How might the dilemma get resolved?

Best wishes,


  • Posted 4 Oct 2012 20:10
  • Modified 5 Oct 2012 18:05 by poster
  • Discussion started by joe_m
  • New Jersey, United States
Operator/Examiner Certification for In-House Supervisors
Showing items 1 - 9 of 9 results.
I work for Safety on Demand we specialize in forklift videos that are high impact and reproduce accidents, I get a lot of Trainers that love our materials and video's but when they go to their supervisors to get approval budget's take priority over safety. Some trainers tell me they are still using VHS from the early 80s to train with and it's just not getting the point across to their employees. Some trainers have resorted to paying out of pocket to update their programs, they tell me they are questioned about their training program when an accident happens and are made to feel partly responsible. I agree it will take a mandate or criminal prosecution to get companies to take safety seriously.
  • Posted 16 Aug 2013 03:32
  • Reply by bob_p
  • United States
Andy, I was thinking not so much of an 'audit of -standards-', as much as an audit of the teacher's _methods_ by other teachers. a "how well does he help others learn how to repeatedly get the lid off the jelly jar" (so to speak), and how can -we- help to achieve continual improvement.

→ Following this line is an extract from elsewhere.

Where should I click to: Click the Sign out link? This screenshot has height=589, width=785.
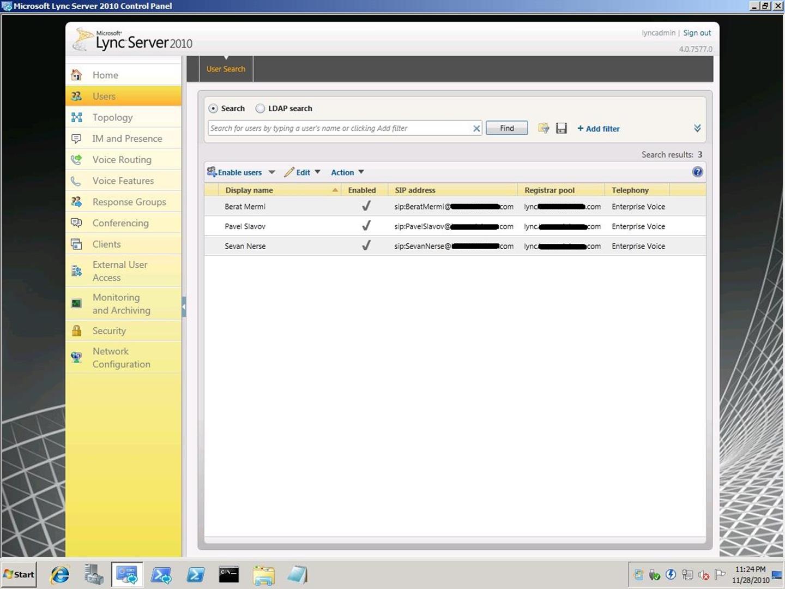coord(697,33)
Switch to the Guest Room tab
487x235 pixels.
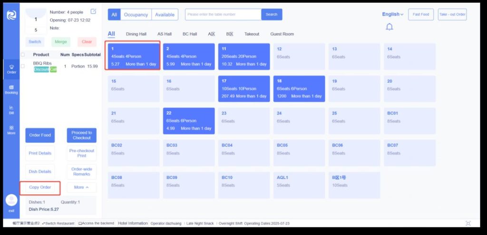[x=282, y=34]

Teaching being the art, and required paperwork and classwork being the structure [canvas and paints] upon which the art of logistics/warehousing is painted.
John_J, your comment above shows to me that the idea is not as dumb as most of my ideas (?great minds think alike?) and has [at least some] merit, maybe it was 'ego and execution' that caused a failed effort in the 90s, and it may be worth re-thinking - reworking.
Every 20 years or so it might not be a bad thing to take a look at how things are done from the bottom up?
As I see it, this would more be a problem of "where and how much is the profit?"
Perhaps forklift operator trainers need a standards body along the lines of ASE for auto mechanics (and I am NOT endorsing the ASE) or PADI has done for scuba divers (and I think PADI is a far better managed model, that keeps "profit" and "results" in the correct proportions).
  • Posted 30 Dec 2012 22:13
  • Modified 30 Dec 2012 22:27 by poster
  • Reply by edward_t
  • South Carolina, United States
"it's not rocket surgery"
An audit of training standards, now ok lets take alook at this.
Paperwork check, training methods check, candidate aware check, up to date safety regulations check. So what could be wrong ?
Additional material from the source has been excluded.